### TEXTE À ANALYSER
Yep, ça me va. J’ajouterai juste que l’acteur principal est tellement doué qu’on a dû donner son prénom à son personnage pour qu’il arrête d’avoir l’air surpris à chaque fois qu’on l’appelait.
Il est donc temps de passer au scénario.
Commençons avec la panne. Oui, il faut une panne, sinon y’a pas de suspense et du coup c’est pas crédible. Euh… Donc, alors qu’ils entament les manœuvres pour amarsir, en activant les circuits adéquats, paf, y’a une carte électronique qui grille. Oui, parce que personne n’a eu l’idée de prévoir un test de charge avant de lancer la procédure de descente. C’est ballot.
Donc, Bigboss, il a n secondes 1 pour… aller dans la soute, trouver une carte du même modèle et la mettre à la place de celle qui a grillé. Sinon, Smallbossette devra annuler la descente et ramener Daedalus en orbite.
Euh…
Alors là y’a deux choses.
La première : honnêtement, ça ruine un peu le côté publicitaire du documentaire. Je veux dire, les mecs de chez SpaceX, ils sont même pas fichus de tout câbler de manière à ce que la carte de rechange puisse s’activer automatiquement en cas de problème ? C’est un peu le B‑A-BA de la conception aéronautique depuis qu’on a inventé le mot « redondance ».
La deuxième : sérieusement, le choix des astronautes, c’est de poursuivre en espérant que Bigboss arrive à débrancher le truc et à enfoncer le bidule dans le machin en quelques secondes, alors qu’il suffirait d’annuler la descente, de réparer tranquillement en orbite et de reprendre les choses calmement ?

### DONNÉES AFFICHÉES

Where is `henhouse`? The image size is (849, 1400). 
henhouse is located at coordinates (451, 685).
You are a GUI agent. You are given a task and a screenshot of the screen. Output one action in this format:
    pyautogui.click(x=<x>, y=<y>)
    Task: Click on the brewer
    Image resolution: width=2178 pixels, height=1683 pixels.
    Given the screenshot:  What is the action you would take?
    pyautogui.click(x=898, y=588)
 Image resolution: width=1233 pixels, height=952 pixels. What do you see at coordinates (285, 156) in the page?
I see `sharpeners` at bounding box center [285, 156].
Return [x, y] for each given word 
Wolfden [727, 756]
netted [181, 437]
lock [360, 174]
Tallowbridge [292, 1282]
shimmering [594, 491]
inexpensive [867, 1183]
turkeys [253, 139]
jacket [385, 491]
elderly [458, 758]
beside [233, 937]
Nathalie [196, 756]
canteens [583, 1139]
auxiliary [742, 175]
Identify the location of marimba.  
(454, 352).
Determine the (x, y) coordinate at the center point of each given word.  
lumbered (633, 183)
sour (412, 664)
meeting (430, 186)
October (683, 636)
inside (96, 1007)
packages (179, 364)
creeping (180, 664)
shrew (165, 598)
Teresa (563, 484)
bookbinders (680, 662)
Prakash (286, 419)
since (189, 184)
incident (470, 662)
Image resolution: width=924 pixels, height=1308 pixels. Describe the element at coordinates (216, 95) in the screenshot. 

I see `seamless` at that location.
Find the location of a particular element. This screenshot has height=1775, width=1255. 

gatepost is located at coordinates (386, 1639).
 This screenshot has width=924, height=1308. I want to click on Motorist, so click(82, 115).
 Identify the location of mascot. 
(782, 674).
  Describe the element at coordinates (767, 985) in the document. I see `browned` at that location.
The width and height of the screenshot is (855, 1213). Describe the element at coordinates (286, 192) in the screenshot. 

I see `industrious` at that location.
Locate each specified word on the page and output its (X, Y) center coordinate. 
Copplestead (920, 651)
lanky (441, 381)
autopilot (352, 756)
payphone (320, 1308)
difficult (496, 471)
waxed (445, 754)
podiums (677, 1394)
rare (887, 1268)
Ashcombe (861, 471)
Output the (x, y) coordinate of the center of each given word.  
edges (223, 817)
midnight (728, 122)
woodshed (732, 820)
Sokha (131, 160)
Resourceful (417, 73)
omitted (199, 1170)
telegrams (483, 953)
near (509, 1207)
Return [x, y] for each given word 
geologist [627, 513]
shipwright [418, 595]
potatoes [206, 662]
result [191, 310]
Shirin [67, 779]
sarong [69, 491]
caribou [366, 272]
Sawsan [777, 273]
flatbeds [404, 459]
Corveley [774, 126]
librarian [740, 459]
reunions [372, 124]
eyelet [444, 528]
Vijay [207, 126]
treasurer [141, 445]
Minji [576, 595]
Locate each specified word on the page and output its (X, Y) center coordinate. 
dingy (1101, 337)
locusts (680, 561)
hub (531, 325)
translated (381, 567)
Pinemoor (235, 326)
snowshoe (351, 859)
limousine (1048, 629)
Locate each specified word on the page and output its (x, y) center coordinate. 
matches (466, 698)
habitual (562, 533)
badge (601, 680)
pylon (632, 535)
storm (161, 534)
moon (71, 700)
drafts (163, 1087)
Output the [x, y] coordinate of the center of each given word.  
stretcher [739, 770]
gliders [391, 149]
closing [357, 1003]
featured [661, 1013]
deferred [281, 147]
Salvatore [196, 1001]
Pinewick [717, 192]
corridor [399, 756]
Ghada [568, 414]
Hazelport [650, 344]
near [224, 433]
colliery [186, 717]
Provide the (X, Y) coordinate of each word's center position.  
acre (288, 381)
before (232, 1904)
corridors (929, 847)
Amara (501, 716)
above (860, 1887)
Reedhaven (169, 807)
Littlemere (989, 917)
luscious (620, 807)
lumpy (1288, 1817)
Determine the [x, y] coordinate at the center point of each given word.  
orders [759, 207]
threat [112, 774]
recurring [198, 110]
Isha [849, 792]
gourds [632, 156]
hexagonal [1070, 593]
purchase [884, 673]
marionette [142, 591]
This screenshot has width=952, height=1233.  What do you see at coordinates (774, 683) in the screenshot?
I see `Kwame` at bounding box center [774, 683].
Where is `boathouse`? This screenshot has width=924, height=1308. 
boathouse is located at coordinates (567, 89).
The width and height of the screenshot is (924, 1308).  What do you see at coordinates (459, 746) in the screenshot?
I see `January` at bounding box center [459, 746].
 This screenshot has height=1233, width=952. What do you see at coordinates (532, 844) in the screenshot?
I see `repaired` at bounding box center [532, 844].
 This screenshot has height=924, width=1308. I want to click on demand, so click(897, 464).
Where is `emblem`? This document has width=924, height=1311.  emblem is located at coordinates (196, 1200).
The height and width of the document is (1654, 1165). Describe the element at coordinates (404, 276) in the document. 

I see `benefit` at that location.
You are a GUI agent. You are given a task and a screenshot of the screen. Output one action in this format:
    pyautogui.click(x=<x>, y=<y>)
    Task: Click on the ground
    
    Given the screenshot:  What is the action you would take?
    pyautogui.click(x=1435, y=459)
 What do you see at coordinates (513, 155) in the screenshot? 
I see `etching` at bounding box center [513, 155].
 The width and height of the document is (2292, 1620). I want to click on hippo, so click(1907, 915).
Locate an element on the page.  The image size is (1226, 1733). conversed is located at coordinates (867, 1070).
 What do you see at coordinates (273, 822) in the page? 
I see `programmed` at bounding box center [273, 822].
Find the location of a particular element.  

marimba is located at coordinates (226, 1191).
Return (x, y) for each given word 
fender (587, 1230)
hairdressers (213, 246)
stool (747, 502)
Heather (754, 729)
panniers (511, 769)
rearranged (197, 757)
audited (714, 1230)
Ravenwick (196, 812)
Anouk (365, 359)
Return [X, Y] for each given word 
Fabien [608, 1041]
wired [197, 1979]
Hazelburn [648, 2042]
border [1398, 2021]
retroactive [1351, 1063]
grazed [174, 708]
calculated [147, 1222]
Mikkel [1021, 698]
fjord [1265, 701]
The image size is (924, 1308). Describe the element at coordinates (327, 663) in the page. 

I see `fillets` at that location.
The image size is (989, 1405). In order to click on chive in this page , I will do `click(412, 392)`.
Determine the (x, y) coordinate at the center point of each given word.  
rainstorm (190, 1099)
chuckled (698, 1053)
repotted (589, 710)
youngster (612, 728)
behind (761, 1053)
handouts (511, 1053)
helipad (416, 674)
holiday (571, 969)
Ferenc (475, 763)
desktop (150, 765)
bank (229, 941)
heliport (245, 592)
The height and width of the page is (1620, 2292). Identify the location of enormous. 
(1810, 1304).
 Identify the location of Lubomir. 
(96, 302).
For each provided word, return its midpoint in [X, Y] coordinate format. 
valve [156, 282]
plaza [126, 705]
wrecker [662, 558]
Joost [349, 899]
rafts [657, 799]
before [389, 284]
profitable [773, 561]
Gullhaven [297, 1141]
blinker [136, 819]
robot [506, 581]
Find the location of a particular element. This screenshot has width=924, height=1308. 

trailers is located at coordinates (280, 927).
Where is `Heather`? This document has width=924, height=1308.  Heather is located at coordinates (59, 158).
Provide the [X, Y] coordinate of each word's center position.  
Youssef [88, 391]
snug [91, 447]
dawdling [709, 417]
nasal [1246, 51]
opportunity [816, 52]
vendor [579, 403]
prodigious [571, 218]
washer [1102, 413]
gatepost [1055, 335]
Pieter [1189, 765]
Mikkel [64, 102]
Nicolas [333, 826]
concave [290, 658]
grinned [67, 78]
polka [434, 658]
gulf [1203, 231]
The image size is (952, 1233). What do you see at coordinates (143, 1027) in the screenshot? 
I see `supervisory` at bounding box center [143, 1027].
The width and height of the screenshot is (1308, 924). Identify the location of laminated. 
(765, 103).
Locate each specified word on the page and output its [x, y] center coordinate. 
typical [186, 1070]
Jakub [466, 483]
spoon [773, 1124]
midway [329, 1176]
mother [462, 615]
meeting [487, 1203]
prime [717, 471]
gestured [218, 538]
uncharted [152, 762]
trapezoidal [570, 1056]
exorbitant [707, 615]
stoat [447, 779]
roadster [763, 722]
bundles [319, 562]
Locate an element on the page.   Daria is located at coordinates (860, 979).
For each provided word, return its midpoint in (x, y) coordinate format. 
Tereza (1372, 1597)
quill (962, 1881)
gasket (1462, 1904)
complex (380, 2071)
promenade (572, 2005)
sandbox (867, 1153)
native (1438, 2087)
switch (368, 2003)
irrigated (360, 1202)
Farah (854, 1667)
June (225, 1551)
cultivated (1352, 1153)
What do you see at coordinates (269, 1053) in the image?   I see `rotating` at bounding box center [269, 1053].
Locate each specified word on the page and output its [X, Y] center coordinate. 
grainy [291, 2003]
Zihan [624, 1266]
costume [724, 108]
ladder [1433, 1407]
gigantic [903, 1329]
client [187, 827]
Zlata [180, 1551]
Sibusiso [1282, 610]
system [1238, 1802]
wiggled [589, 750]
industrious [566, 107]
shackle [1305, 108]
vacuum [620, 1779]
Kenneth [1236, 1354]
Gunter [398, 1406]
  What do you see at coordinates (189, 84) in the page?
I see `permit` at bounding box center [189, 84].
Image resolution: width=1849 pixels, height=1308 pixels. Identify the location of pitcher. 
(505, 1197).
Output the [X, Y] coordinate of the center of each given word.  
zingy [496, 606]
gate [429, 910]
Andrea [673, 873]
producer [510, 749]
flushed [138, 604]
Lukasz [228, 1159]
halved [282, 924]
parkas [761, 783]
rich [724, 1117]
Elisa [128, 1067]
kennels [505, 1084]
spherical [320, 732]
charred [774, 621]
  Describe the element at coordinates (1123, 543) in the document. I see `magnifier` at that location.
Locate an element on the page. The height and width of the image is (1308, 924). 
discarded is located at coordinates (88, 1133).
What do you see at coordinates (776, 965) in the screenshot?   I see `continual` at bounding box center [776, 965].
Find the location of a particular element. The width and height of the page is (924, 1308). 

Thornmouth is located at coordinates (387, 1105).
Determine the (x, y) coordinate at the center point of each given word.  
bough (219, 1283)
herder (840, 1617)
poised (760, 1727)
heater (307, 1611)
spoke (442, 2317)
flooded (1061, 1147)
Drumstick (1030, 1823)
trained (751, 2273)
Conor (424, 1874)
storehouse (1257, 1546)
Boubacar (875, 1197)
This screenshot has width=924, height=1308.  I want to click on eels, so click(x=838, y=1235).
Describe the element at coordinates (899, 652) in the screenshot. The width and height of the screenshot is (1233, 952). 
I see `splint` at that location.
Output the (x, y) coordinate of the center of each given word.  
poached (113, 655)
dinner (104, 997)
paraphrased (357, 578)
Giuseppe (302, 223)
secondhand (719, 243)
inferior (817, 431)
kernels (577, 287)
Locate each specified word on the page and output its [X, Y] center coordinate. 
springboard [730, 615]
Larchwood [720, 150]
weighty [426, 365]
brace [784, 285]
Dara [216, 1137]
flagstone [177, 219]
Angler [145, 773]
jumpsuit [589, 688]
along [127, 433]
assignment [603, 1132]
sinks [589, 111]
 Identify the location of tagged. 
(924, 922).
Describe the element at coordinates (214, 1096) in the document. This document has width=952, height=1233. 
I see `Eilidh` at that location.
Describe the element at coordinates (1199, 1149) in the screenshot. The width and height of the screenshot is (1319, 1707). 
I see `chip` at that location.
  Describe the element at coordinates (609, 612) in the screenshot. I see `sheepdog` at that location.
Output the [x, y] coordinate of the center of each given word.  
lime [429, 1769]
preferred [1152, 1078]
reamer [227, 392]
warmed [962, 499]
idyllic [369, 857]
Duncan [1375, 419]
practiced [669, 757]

### TÂCHE À RÉALISER A
Résumez le texte en deux phrases.
### TÂCHE À RÉALISER B
Recopiez le passage du texte qui va de « Yep, ça me va. » jusqu'à « passer au scénario. » inclus.
Les enregistrements n'ont aucun rôle dans ce travail.

### RÉPONSE ATTENDUE A
Selon le scénario, une carte électronique grille alors que les manœuvres pour amarsir commencent, et Bigboss doit en quelques secondes en trouver une du même modèle dans la soute pour la remplacer, faute de quoi Smallbossette devra annuler la descente et ramener Daedalus en orbite. L'auteur relève deux problèmes : la carte de rechange ne s'active pas automatiquement, ce qui ruine le côté publicitaire du documentaire pour SpaceX, et les astronautes choisissent de poursuivre au lieu d'annuler la descente pour réparer tranquillement en orbite.

### RÉPONSE ATTENDUE B
Yep, ça me va. J’ajouterai juste que l’acteur principal est tellement doué qu’on a dû donner son prénom à son personnage pour qu’il arrête d’avoir l’air surpris à chaque fois qu’on l’appelait.
Il est donc temps de passer au scénario.